Better instructions will be placed here at a later date. For now, here are some from the Excel Help menu.
Returns the probability associated with a Student’s t-Test. Use TTEST to determine whether two samples are likely to have come from the same two underlying populations that have the same mean.
Syntax
TTEST(array1, array2, tails, type)
- Array1 is the first data set.
- Array2 is the second data set.
- Tails specifies the number of distribution tails. If tails = 1, TTEST uses the one-tailed distribution. If tails = 2, TTEST uses the two-tailed distribution.

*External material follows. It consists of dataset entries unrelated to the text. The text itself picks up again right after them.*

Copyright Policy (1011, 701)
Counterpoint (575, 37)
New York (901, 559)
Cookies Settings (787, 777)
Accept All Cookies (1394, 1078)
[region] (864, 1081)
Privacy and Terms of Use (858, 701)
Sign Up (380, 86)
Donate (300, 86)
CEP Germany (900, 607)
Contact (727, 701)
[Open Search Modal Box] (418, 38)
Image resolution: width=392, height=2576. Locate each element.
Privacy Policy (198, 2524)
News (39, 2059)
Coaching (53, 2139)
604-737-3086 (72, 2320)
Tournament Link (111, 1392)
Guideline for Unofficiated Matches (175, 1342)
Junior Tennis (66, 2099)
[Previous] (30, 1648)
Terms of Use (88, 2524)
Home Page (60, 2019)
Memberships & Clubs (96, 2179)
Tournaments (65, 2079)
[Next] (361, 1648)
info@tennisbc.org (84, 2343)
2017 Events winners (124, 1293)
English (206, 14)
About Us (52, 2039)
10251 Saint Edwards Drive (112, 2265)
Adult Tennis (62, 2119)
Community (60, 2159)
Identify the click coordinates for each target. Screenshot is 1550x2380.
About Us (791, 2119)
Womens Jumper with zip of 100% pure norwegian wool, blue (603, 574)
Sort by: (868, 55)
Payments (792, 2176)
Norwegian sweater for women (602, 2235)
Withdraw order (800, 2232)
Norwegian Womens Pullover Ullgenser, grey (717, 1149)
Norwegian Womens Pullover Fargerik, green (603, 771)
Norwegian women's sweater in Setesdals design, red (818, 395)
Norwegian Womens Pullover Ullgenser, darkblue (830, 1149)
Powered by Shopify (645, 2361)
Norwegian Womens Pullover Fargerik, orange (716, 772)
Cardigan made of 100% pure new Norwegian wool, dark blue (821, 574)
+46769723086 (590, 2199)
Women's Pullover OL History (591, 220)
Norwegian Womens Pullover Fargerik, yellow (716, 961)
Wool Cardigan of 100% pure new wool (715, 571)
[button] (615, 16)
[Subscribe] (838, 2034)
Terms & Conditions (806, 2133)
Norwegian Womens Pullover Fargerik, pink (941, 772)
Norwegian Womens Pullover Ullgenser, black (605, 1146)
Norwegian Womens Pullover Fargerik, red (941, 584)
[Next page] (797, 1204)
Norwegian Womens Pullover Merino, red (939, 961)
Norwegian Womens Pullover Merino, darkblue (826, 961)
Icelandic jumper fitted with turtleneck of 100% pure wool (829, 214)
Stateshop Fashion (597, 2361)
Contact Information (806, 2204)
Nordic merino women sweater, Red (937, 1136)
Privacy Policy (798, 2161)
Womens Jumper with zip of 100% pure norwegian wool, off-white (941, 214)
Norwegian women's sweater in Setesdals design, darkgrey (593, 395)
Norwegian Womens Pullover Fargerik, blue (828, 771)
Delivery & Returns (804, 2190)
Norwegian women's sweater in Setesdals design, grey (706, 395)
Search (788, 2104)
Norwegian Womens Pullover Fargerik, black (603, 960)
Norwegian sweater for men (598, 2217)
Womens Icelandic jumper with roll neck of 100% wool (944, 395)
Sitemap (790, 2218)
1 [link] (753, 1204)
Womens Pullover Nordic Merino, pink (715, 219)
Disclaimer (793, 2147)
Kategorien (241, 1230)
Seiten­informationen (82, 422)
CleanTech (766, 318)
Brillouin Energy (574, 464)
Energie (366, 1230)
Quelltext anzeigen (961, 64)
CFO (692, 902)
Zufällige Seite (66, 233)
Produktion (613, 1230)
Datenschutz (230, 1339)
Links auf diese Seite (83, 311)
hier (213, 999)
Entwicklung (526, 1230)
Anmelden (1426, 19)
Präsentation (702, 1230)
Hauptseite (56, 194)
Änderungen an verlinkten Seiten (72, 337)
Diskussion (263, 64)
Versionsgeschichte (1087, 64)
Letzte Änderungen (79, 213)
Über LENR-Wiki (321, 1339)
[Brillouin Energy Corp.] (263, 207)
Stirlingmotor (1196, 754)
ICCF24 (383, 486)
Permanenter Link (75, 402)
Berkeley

- Type is the kind of t-test to perform.
1 – Paired
2 – Two-sample equal variance (homoscedastic)
3 – Two-sample unequal variance (heteroscedastic)
Remarks
- If array1 and array2 have a different number of data points, and type = 1 (paired), TTEST returns the #N/A error value.
- The tails and type arguments are truncated to integers.
- If tails or type is non-numeric, TTEST returns the #VALUE! error value.
- If tails is any value other than 1 or 2, TTEST returns the #NUM! error value.
Example
TTEST({3,4,5,8,9,1,2,4,5},{6,19,3,2,14,4,5,17,1},2,1) equals 0.196016
I created an Excel spreadsheet that contains all of the necessary formulas.